An Iranian director travels to a small earthquake-ravaged town to make a new film. To play newlyweds, who got married immediately after the tragedy despite losing loved ones, he chooses two nonprofessional actors from local residents, involved, unlike their characters, in a hugely complicated relationship. One of Kiarostami’s least linear works, Through the Olive Trees explores life and art after a catastrophe—and in a sense after death—through the prism of “cinema about cinema.” Garage Screen presents the Russian premiere of the restored version.

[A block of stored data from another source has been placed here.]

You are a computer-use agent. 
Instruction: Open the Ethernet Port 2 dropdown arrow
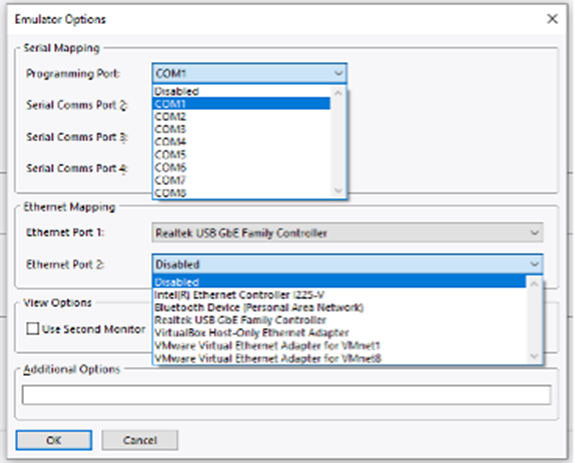(534, 264)
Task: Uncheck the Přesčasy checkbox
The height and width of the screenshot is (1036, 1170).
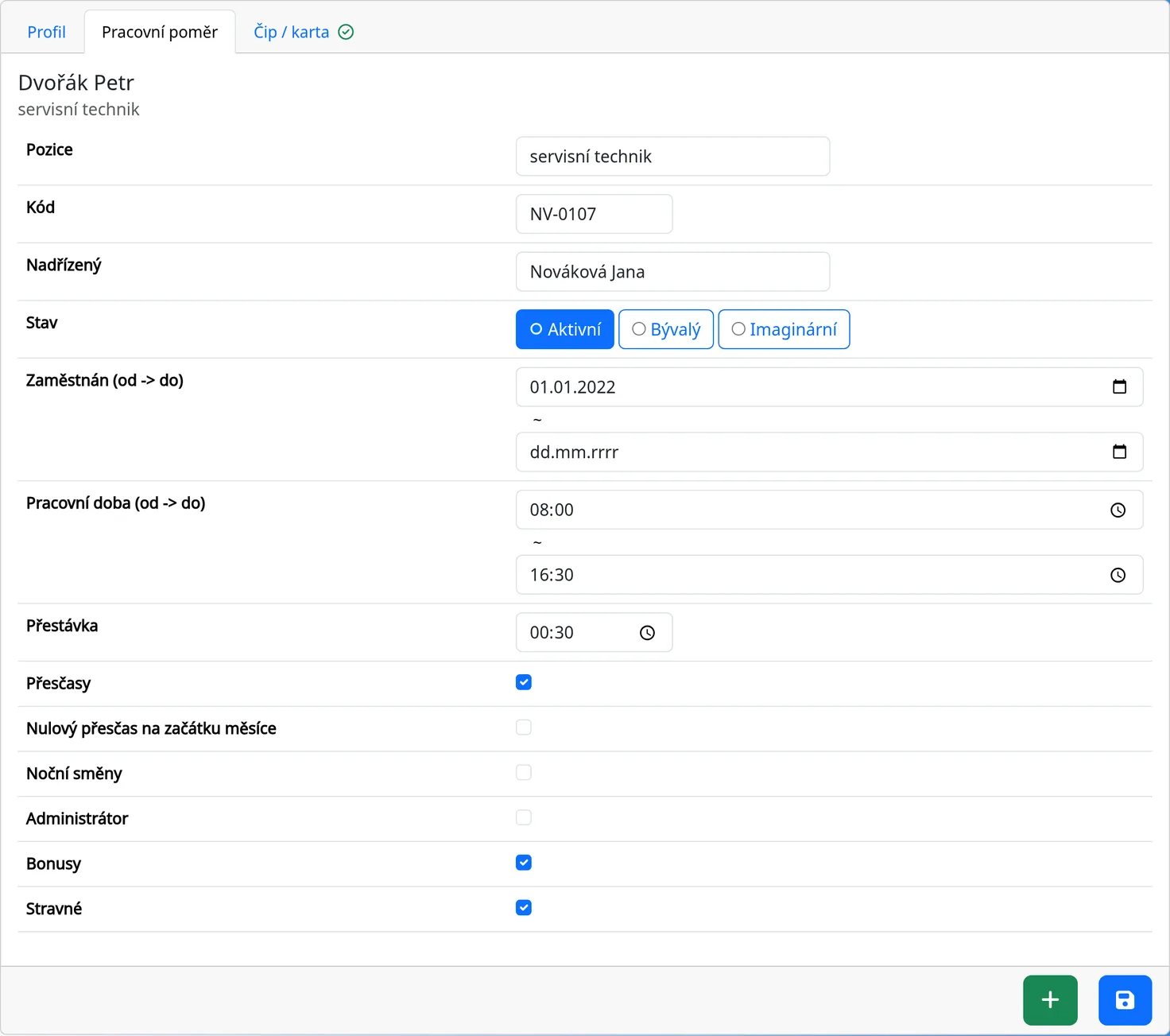Action: coord(524,682)
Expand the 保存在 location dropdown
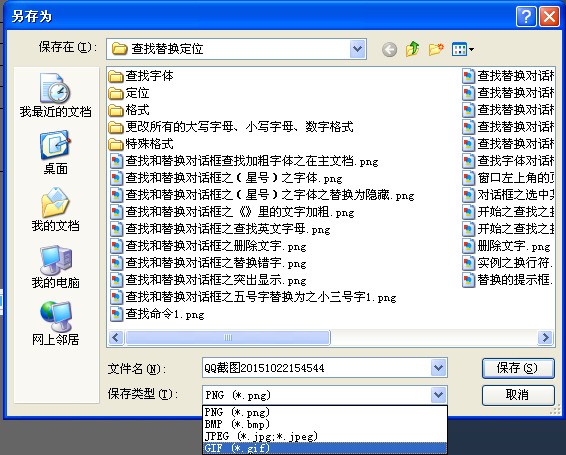This screenshot has width=566, height=455. (x=357, y=49)
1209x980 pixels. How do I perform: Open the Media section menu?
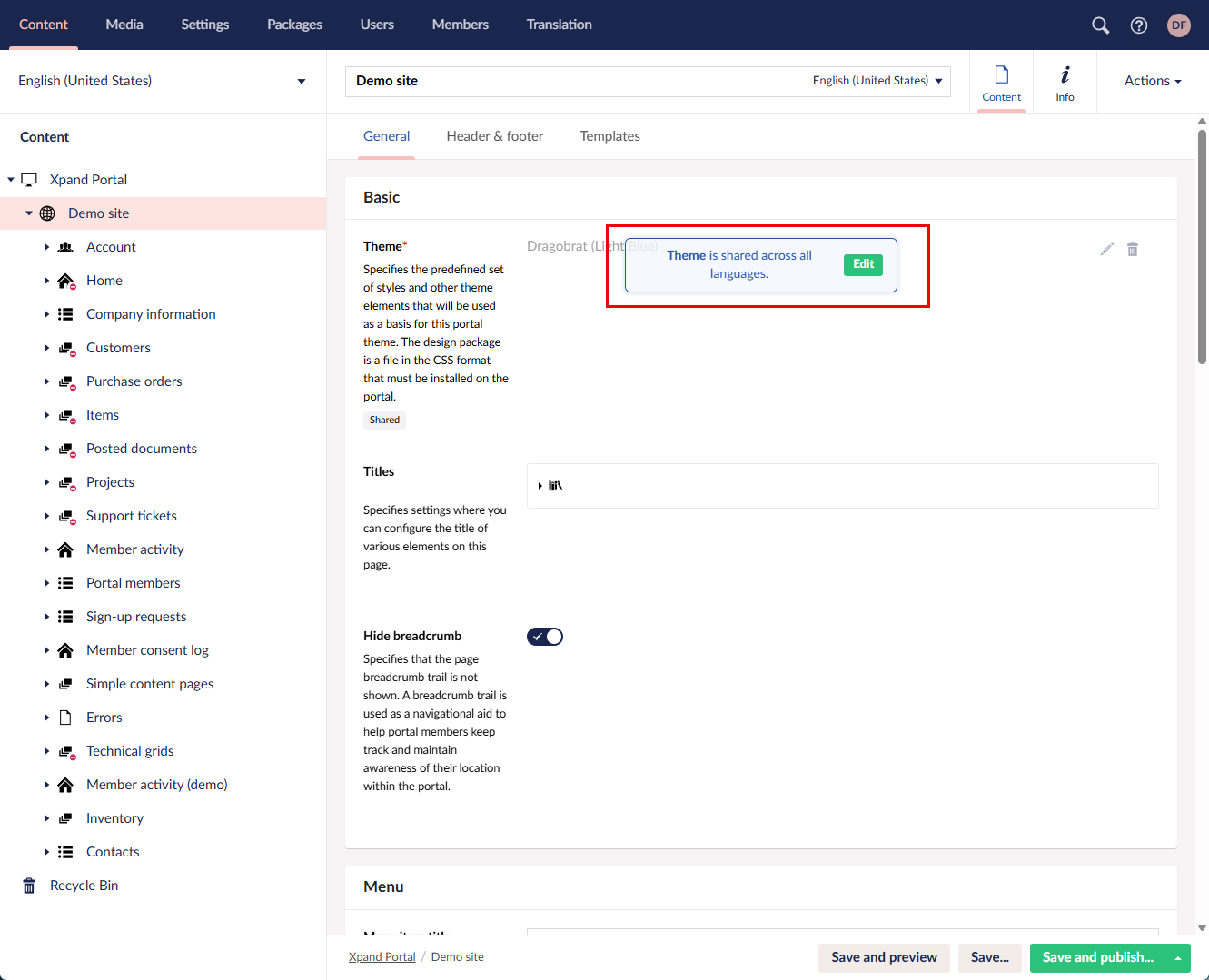(124, 25)
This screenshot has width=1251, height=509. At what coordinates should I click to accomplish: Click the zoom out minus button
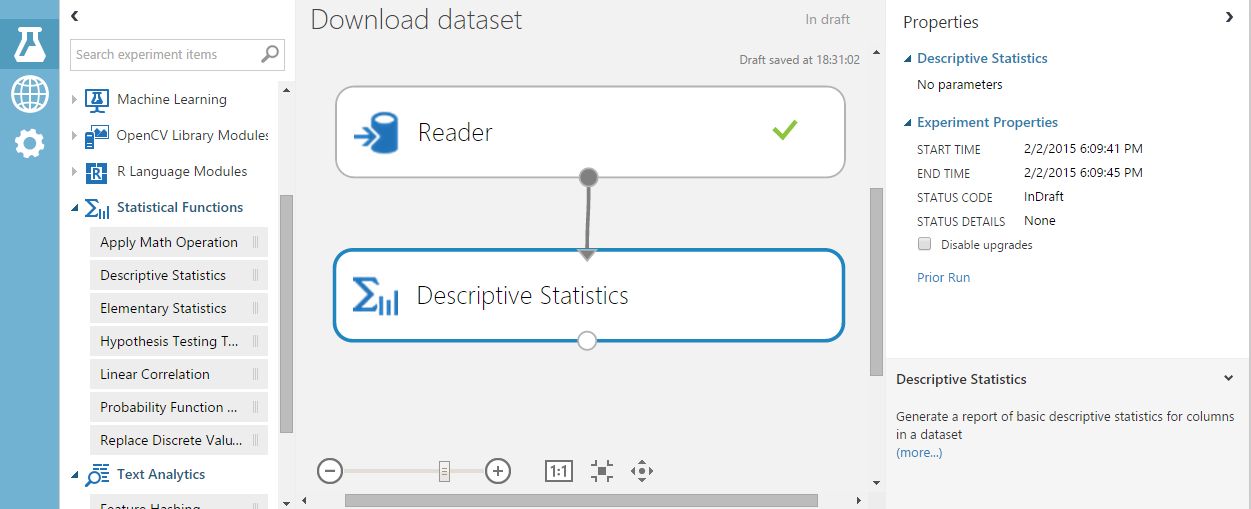click(x=330, y=471)
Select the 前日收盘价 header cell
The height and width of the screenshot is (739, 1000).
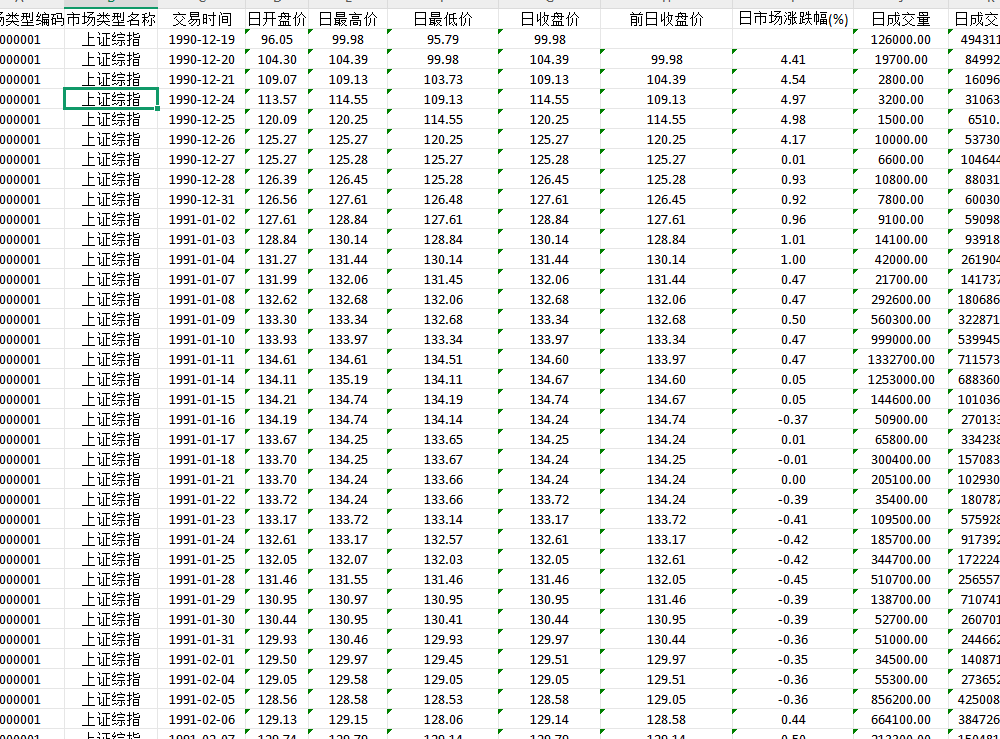[x=666, y=19]
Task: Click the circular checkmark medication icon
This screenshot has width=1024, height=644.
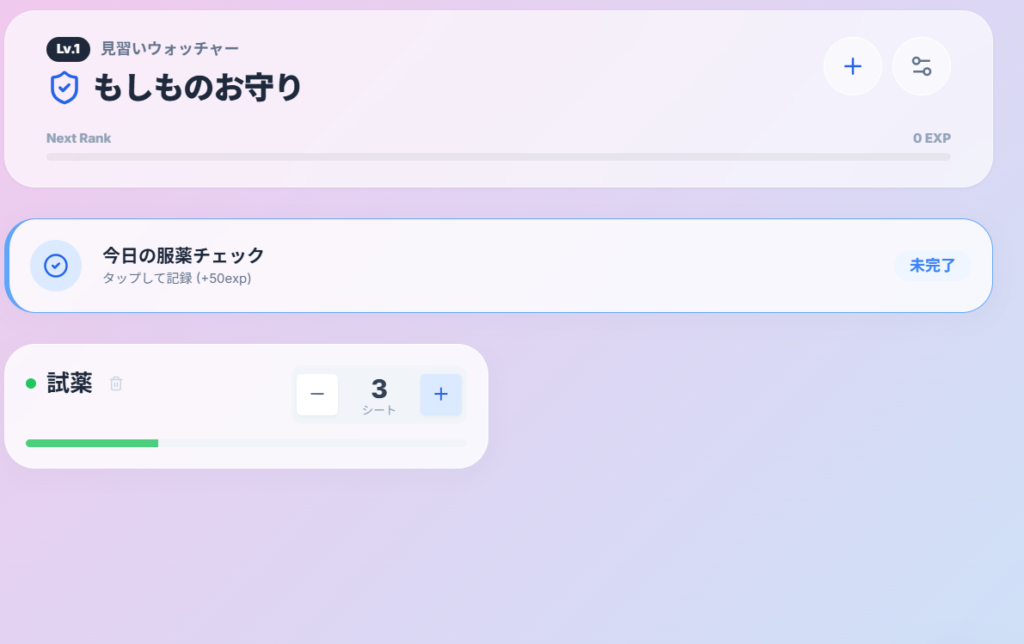Action: click(56, 265)
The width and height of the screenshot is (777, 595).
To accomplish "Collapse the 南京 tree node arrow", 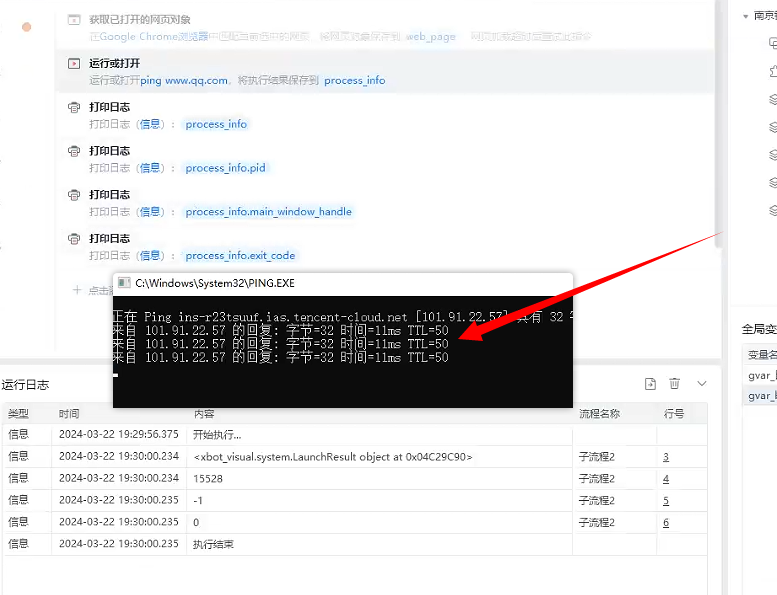I will tap(746, 16).
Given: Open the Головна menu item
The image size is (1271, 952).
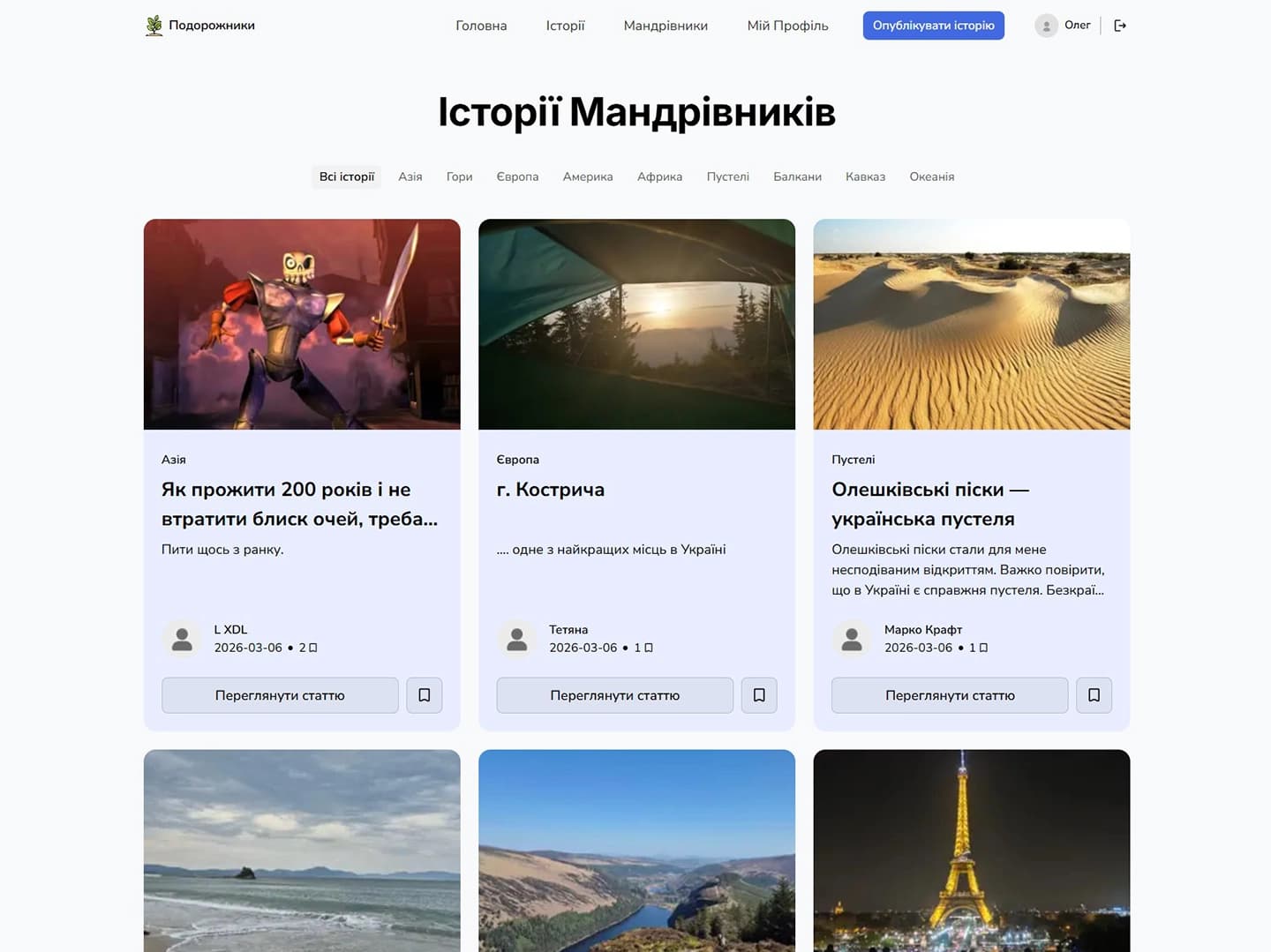Looking at the screenshot, I should (x=480, y=26).
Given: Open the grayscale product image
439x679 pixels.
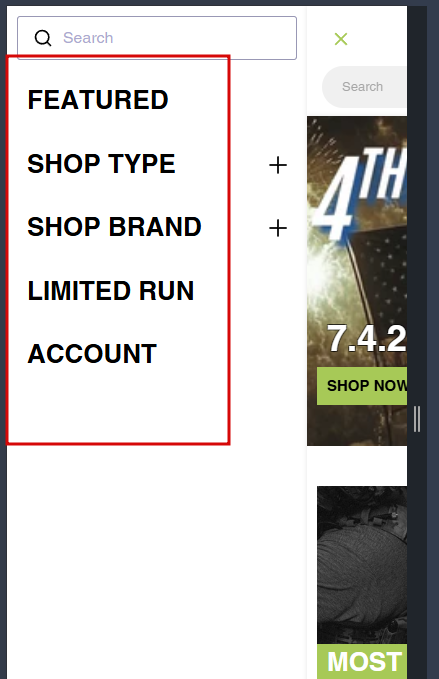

The final part of The Koker Trilogy, Through the Olive Trees playfully reproduces the production of the second part, And Life Goes On, in the same locations. The protagonist of that picture traveled through the area destroyed by the earthquake—searching for the boy who starred in the first film in the trilogy, Where Is the Friend’s House?. He came across various people along the way, including a couple of newlyweds who married right after the earthquake that took away those they loved. This particular scene, although in the form of do-overs and “film within a film” already, is repeated in Through the Olive Trees: the filmmaker, Kiarostami’s ironic alter ego, is trying to shoot it with two amateur locals, who survived the same disaster. But unlike their characters, they are in a somewhat conflicting and, furthermore, class relationship: he loves her, but she does not, which is why the scene and its shooting go awry.
Are poetry and cinema possible after a disaster? Where does cinema end and life begins? And vice versa, where does life end and cinema begin? Through the Olive Trees is a flotant, dynamic, somewhat limitless “cinema about cinema,” whereby Kiarostami explores the tricky connections between art and life, paying tribute not so much to the human talent to grasp and reproduce reality, as to the poetic ability of reality and the other to hide themselves, eluding our sight, control, and understanding.
The film will be screened in Persian with Russian subtitles.